E se mais dessas mentes brilhantes estivessem mais presentes nessas discussões? E não me refiro apenas a reuniões de conselhos trimestrais. Estou falando de uma agenda intensa de reuniões semanais, comitês, workshops, recrutamento – “colocar as mãos na graxa” mesmo.

Quanto valor poderia ser agregado a uma companhia que recém ingressou no mercado e agora é condenada – quase sem direito de defesa é certo – a ficar entregue a uma avaliação completamente distorcida, simplesmente por seu rótulo de “small cap”? Ou, como dizem alguns gestores: “fico próximo da porta de saída porque a ação não tem liquidez”.

Claro que muitas dessas gestoras perderiam escala de operação. Gestão ativa toma tempo mesmo. Mas será que isso não seria compensado – e muito – por maiores retornos e riscos mitigados?

Sou um capitalista liberal das antigas. Cresci em uma família sustentada por um pai funcionário público que, sem nenhum demérito ao seu trabalho, teve muita dificuldade, até pelas condições de mercado da época, de me ensinar que havia oportunidades profissionais além de um concurso para uma estatal: “o salário é bom e você nunca é mandado embora”, diziam meus pais.

Por isso, sempre admirei aqueles que transformaram esse mercado ignorando ciclos econômicos e muitas vezes não necessariamente conscientes das tendências que suportaram seu sucesso. Simplesmente foram lá e fizeram! Tomaram risco! Acho que as condições atuais, independente do seu ciclo econômico difícil, indicam uma situação mais propícia para a tomada de risco de toda nossa indústria de gestão de ativos.
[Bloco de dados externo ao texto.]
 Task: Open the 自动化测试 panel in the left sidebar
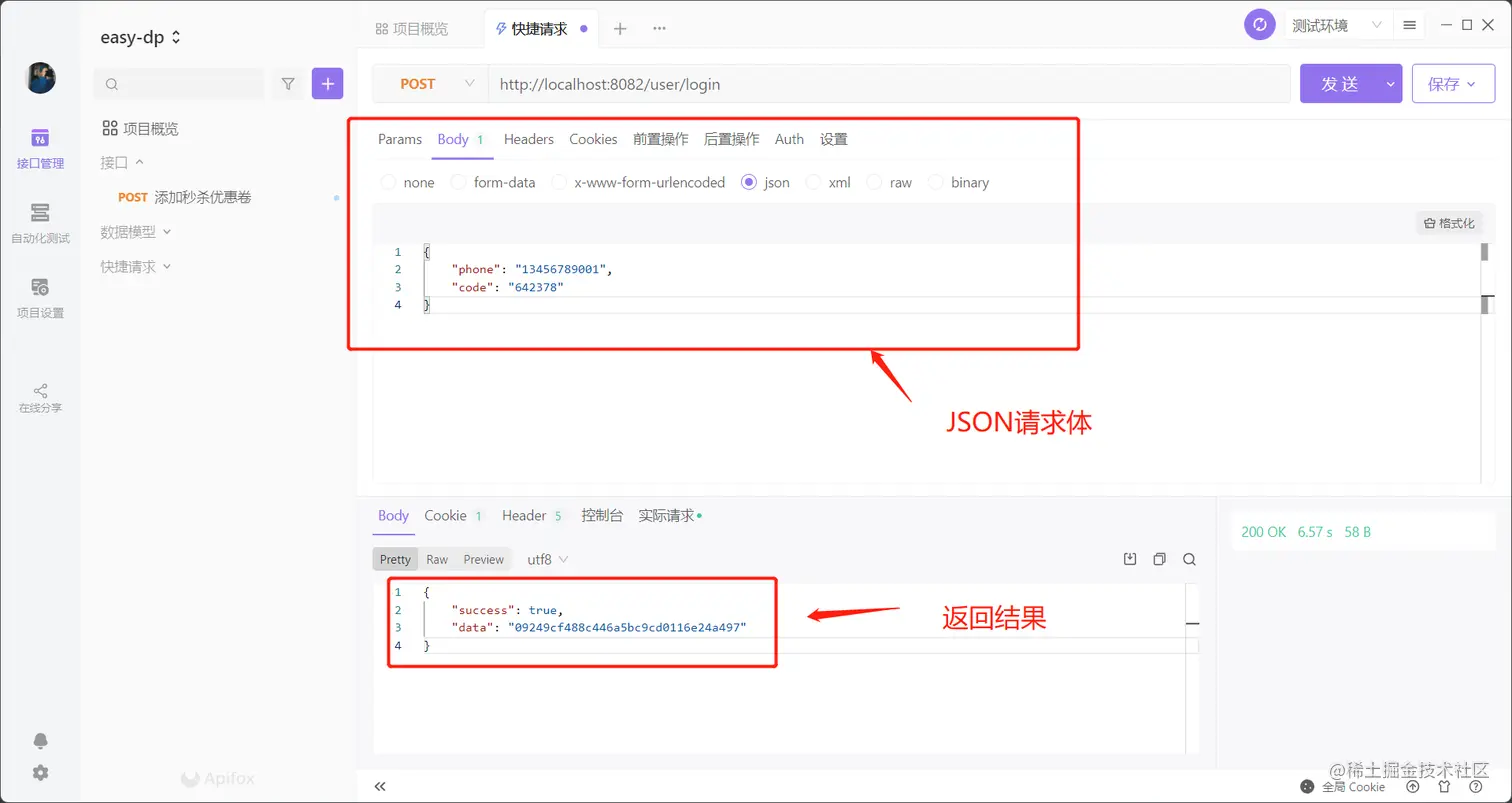(40, 222)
Podemos atuar nas companhias e devemos sentar ao lado do executivo, do fundador, do empreendedor, e participarmos da solução do problema e não apenas do seu diagnóstico.

Mesmo no segmento de venture capital – hoje na moda e notoriamente conhecido por uma metodologia mais centrada em networking, incluindo principalmente as relações com os “founders” – vemos muitos jovens extremamente talentosos e, novamente, com uma educação exclusivíssima em qualquer parte do mundo, atraídos apenas pela tarefa de “opinar”!

Não tiro o mérito disso, que é importante e é parte de um modelo tradicional que preza por espalhar os riscos em várias apostas. No entanto, transformar essas companhias vai exigir mais gente “mão na massa” mesmo, fortemente ativa no processo de criação de valor diário destas companhias. Opinar apenas não vai bastar.

Tudo isso me remete a uma já longínqua sexta-feira, quando deixei a posição de CEO de uma companhia listada para me juntar a uma firma de private equity. Na segunda-feira seguinte, já estava em Nova York em um coquetel com investidores levantando um fundo de private equity. A certa altura da conversa, um diretor de um destes fundos gigantes institucionais se aproximou e me provocou brincando:

“Alexandre, nós precisamos de mais gente boa criando valor nas companhias, e não vindo apenas para dar opiniões nestas companhias.” Ali percebi que, se conseguirmos unir estes dois mundos – gestão de investimentos e gestão de companhias – teríamos uma grande oportunidade de criação de valor.

Algumas poucas firmas locais já perceberam isso há décadas e estão criando muito valor. O cenário de inúmeras companhias que abriram seu capital recentemente aponta que há espaço para mais. Mas isso a planilha de Excel não vai te contar.

Alexandre Dias é sócio-fundador da São Pedro Capital.